Autor del artículo

Kunio Kuramoto
蔵本邦夫(くらもと くにお)
関西外国語大学教授。
専攻はスペイン文学および日西比較文学研究。
著書に『滅びと異郷の比較文化』(共著、思文閣出版)、『セルバンテスの世界』(編者、世界思想社)を始めとする日本におけるセルバンテスの受容史や、森鷗外、夏目漱石を始めとする日本作家におけるスペイン文学の影響などを研究した著書・論文多数。

『虞美人草』と『ドン・キホーテ』

2010年8月

 夏目漱石の作品は今では古典の範疇に入る。古典は読まれないものだと言うが、漱石の場合は古典でありながら、今でもなお変わることなく愛読者が多くいる。そして『虞美人草』もその愛読書の一つに入るだろう。しかし『虞美人草』を読むときに、この小説の主人公が、ドン・キホーテを模して創られた人物であると、思い到る読者がどれほどいるだろうか。おそらくそのことを知る人は少ないだろう。ドン・キホーテは脈々と生き続きている。その事は創刊号で世路蛮太郎氏も紹介された。私は今もなお読み継がれている漱石の作品が、『ドン・キホーテ』とどのような関わりを持つのかを読者に知っていただきたい。というのは、一つの文学作品も違った見方をすれば、読み方も、捉え方も変わるからだ。読み方に幅ができると言い換えても良いかもしれない。だから『虞美人草』を初めて読む、また読み返す時に、いったいドン・キホーテは誰なのか、それが如何に生かされているのか、そんな視点で読んでもいただきたい。

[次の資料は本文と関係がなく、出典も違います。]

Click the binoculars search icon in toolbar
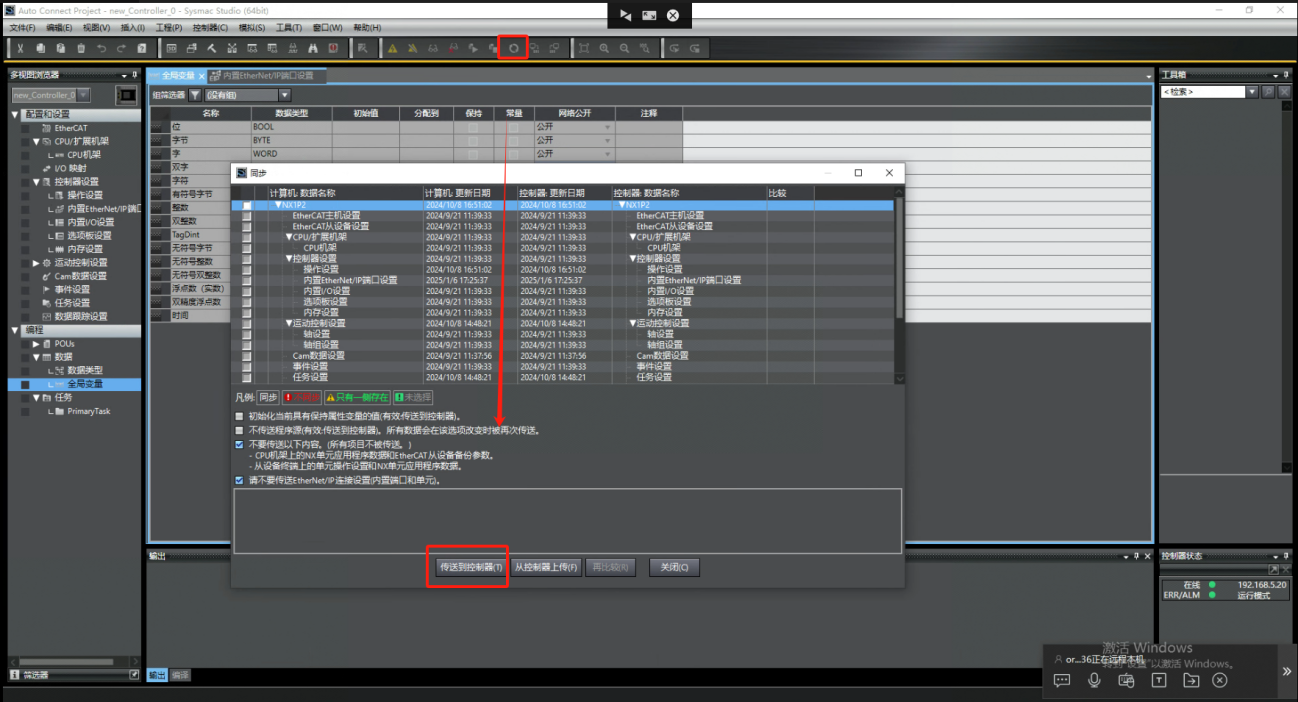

 漱石は明治30年代にイギリス留学を果たす。留学中に漱石は気が狂ったと言われたが、実際には英文学研究に行き詰まりを覚え、視点を変えて、文学そのものを見極めようとしていた。そのためにロンドンの下宿に閉じこもって読書三昧に耽った。哲学や心理学の書物を始め、数々の科学書を読みながら、また英文学に留まらず、幅広く世界文学を読み漁った。それは文学をより大きな視点で捉えようとしていたからで、そしてまた世界文学の中で、英文学の位置づけを見極めようとしていたからだ。そして漱石が読んだ世界文学の中に、『ドン・キホーテ』があった。漱石は2種類の英訳書(訳者が異なる)を購入したことを日記に書いている。2種類とも読まずに、もっぱら英国の小説家スモーレットの翻訳になる方しか読んではいないが、そこにはいくつも書き込みがあり、精読したことが窺える。今回は精しく紹介できないが、漱石の蔵書『ドン・キホーテ』を調査した結果、漱石の『行人』にも愛読者が多いが、これにも明確な『ドン・キホーテ』の影響があることがわかる。では『虞美人草』ではいったい誰がドン・キホーテなのかというと、宗近一である。宗近は法学部出身で28歳。外交官試験に2度目で合格しロンドンに赴任することになる。小説では「顔も体躯(からだ)も四角に出来上がった男」、「大の呑気屋(のんきや)」、「鉄砲玉」と評され、「行為(アクション)さ。本を読むばかりで何にも出来ないのは、皿にもつた牡丹餅を、画にかいた牡丹餅とまちがへて、おとなしく眺めているのと同様だ」と言い放つ。しかしこの小説にはもう一人主人公がいる。それが甲野欽吾である。実はこの人物もある小説の登場人物を模して創った。それがハムレットである。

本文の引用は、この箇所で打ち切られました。